3’ü İzmirli 1’i İstanbullu, canım ülkemden.
İsmen, özel istek.
Öyle herkesi çağırmazlar.
‘Buyrun gelin’ diyen de yabancılar.
Sizler yabancı istiyorsunuz ama bakın onlar da yabancı çağırıyorlar.
Demek ki işi biliyorlar, futboldan da toptan da hakemden de anlıyorlar.
Bu kadar basit.
Duygularınızı, egonuzu, vatandaşlığınızı bir gözden geçirin.
Bu konuyu açmak istemem ama, bakınız.
‘Dayanamadım çok sinirlendim’ deyip yumruk atılan FİFA Kokartlı hakemimiz Halil Umut Meler ismen davet edildi.
Kapak oldu.
Gururumuz oldu.
Aslında herkese, hepinize, hepimize ‘koca bir şamar’ gibi bir uyarıdır bu.
Hem de elin yedi kat yabancısından.
Harika iki yardımcı hakem.
Mustafa Emre Eyisoy.
Hakemliğe ilk başladığı günleri bilirim.
‘Adam olacak çocuk’ tee o günlerden belliydi, alnın teriyle bugünlere geldi.
Kapak oldu, örnek oldu.
Kerem Ersoy.
Bir hakeme bayrak, bu kadar mı yakışır.
Sanki ‘yardımcı hakem olsun’ diye yaratılmış.
Baba – oğul düşmanlığı da var ya, hani.
Baba Fahir Ersoy, dönemin çok kaliteli FİFA Kokartlı Yardımcı Hakemi.
Şu dönemde olsa sırf babası hakem diye, belki de kenara atılacaktı.
Yazık değil mi ?
Babasının adıyla değil, abasının kalitesiyle bugünlere geldi.
Kapak olsun, örnek olsun.
Ve de VAR hakemi, Alper Ulusoy.
Alper’im de İzmir’imden.
O’nun da evvaliyatını bilirim.
Çeteci dediler, çeteden dediler hatta hepimize salladılar İzmir Çetesi dediler.
Elin yabancı ‘çeteci’yi seçer mi, alır mı, ülkesine davet eder mi, ulusal takımlarının maçlarını emanet eder mi ?

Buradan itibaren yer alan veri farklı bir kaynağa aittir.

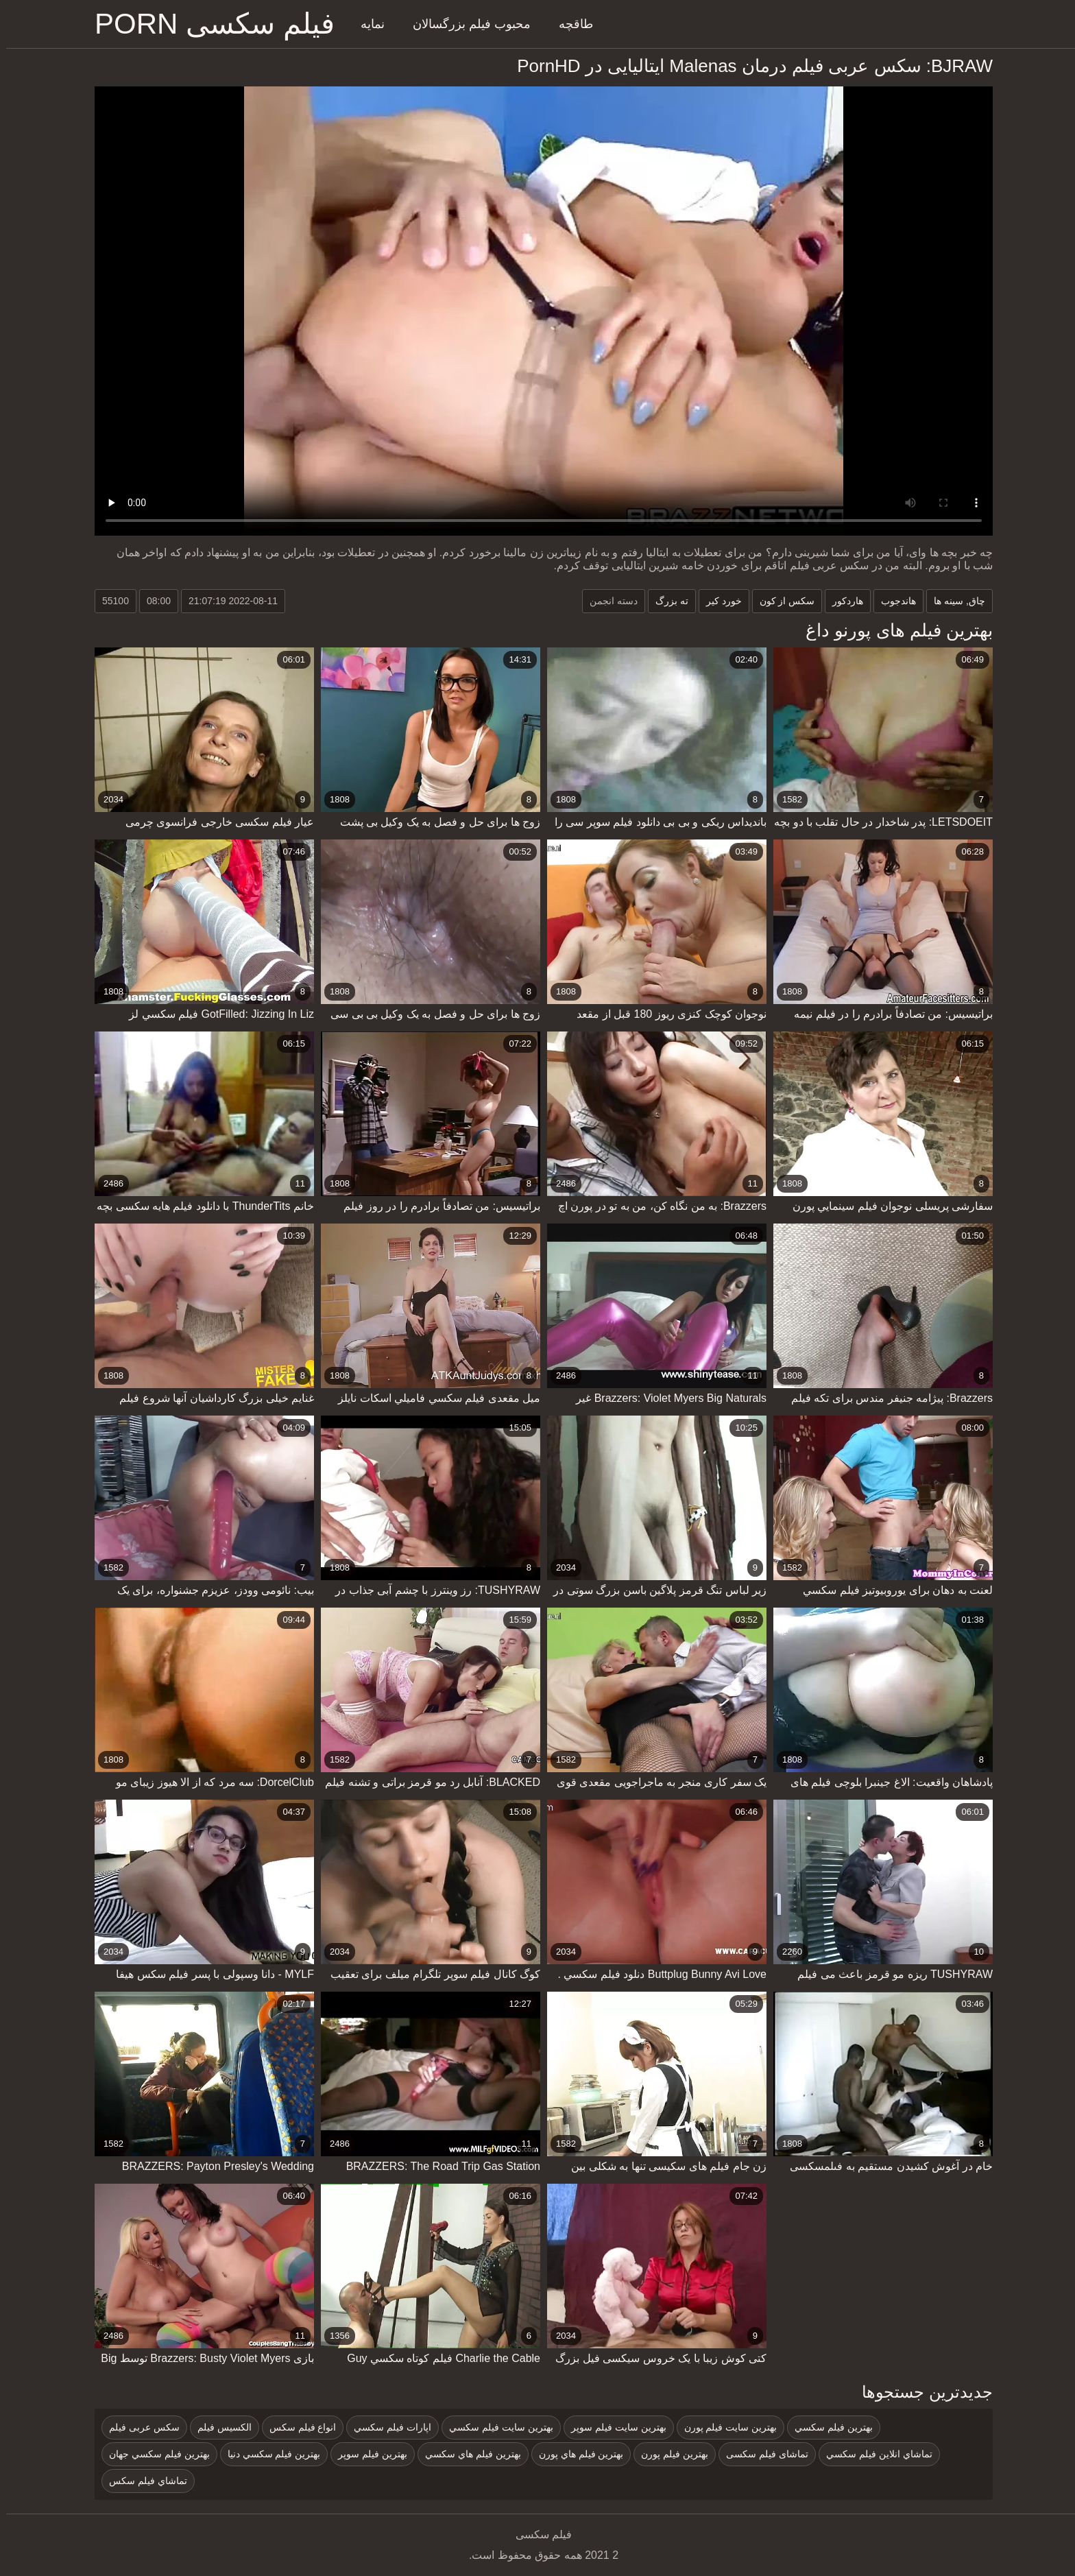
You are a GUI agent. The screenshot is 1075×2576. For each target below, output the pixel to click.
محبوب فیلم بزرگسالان (465, 24)
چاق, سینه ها (953, 600)
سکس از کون (781, 600)
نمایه (366, 24)
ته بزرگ (665, 600)
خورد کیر (718, 600)
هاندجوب (892, 600)
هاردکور (841, 600)
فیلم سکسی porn (208, 24)
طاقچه (570, 24)
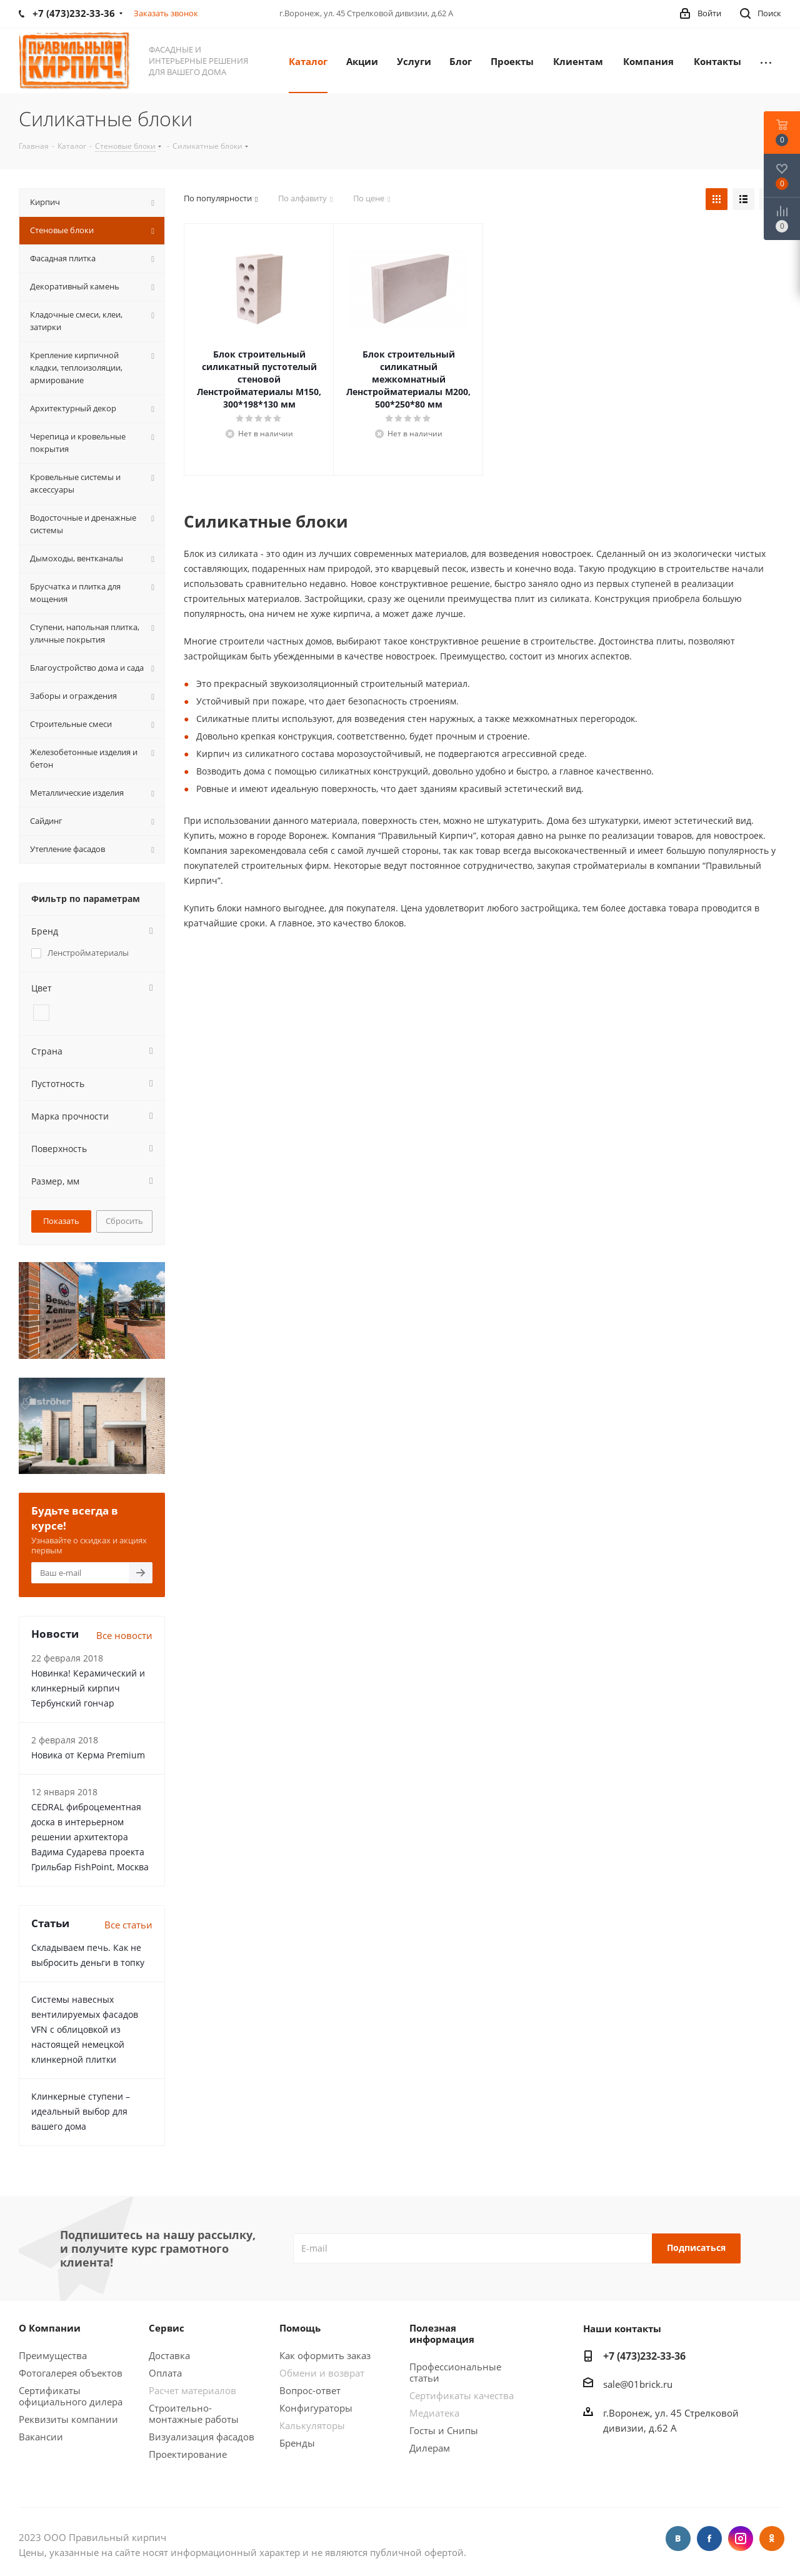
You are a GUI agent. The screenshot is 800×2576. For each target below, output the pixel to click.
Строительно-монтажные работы (194, 2413)
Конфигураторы (315, 2408)
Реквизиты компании (68, 2419)
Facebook (709, 2538)
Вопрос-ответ (310, 2390)
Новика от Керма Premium (88, 1755)
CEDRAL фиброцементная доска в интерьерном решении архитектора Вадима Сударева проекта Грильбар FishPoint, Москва (90, 1837)
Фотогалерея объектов (70, 2373)
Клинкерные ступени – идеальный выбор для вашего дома (80, 2111)
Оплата (165, 2373)
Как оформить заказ (325, 2355)
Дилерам (429, 2448)
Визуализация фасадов (201, 2436)
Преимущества (53, 2355)
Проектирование (188, 2454)
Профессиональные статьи (455, 2372)
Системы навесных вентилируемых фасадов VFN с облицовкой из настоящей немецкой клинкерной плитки (84, 2029)
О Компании (50, 2328)
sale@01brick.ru (637, 2384)
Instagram (740, 2538)
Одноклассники (771, 2538)
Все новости (124, 1635)
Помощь (300, 2328)
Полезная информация (441, 2333)
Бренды (297, 2443)
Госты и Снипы (443, 2430)
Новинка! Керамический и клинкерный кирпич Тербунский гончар (88, 1688)
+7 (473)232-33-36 (644, 2356)
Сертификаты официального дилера (70, 2396)
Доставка (169, 2355)
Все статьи (128, 1924)
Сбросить (124, 1220)
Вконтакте (678, 2538)
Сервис (166, 2328)
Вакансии (41, 2436)
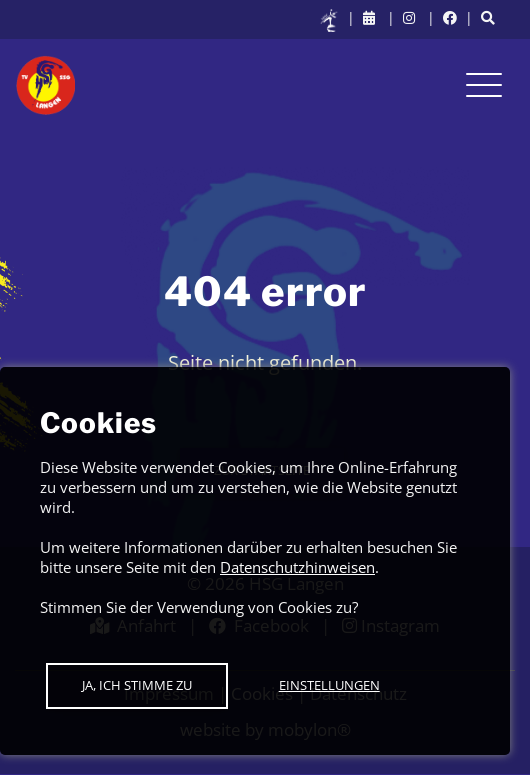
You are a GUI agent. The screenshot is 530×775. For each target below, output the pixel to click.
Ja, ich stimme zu (137, 685)
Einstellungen (329, 685)
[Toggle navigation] (484, 85)
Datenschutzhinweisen (297, 567)
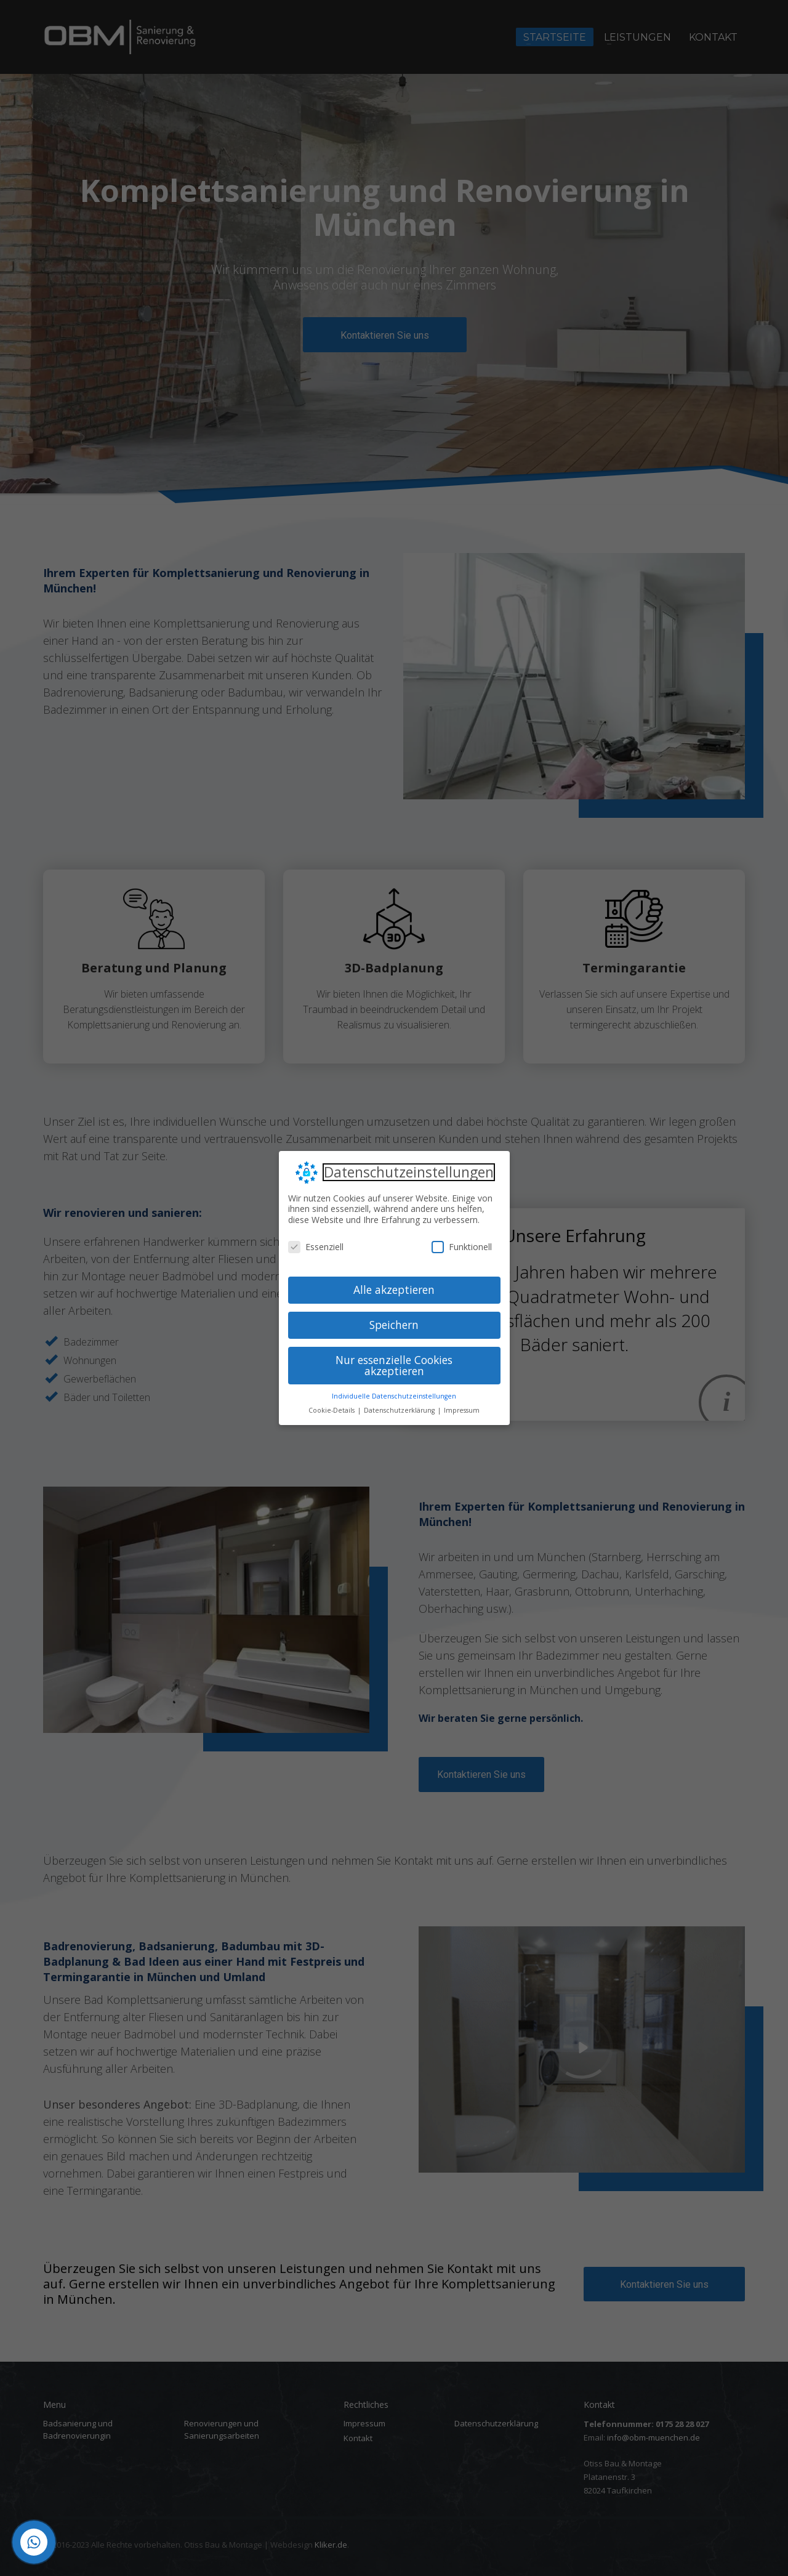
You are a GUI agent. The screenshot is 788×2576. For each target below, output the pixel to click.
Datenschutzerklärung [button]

Demek ki bu da fos, koftiden, asparagas, saçma, uydurma çıktı.
Kapak olsun, örnek olsun, ders olsun.
Ülkemize ‘Yabancı VAR hakemini davet ediyoruz’.
Çareymiş gibi.
Onlar da bizimkilere güvenip, çağırıyorlar.
Nezaket filan değil.
Güvenmese, davet eder mi.
Halil Umut, Mustafa Emre, Kerem ile Alper.
İyi çaktı, vurdu gol oldu.
Finale kadar çıkarsınız inşallah, umarım.
Sizleri sırf Türk diye, tükaka etmeye kalkışan Türklere sesleniyorum.
Konuşunca mangalda kül bırakmazsınız.
Ne demişti Atam, Mustafa Kemal Atatürk ?
‘Ben sporcunun zeki, çevik ve aynı zamanda ahlaklısını severim’.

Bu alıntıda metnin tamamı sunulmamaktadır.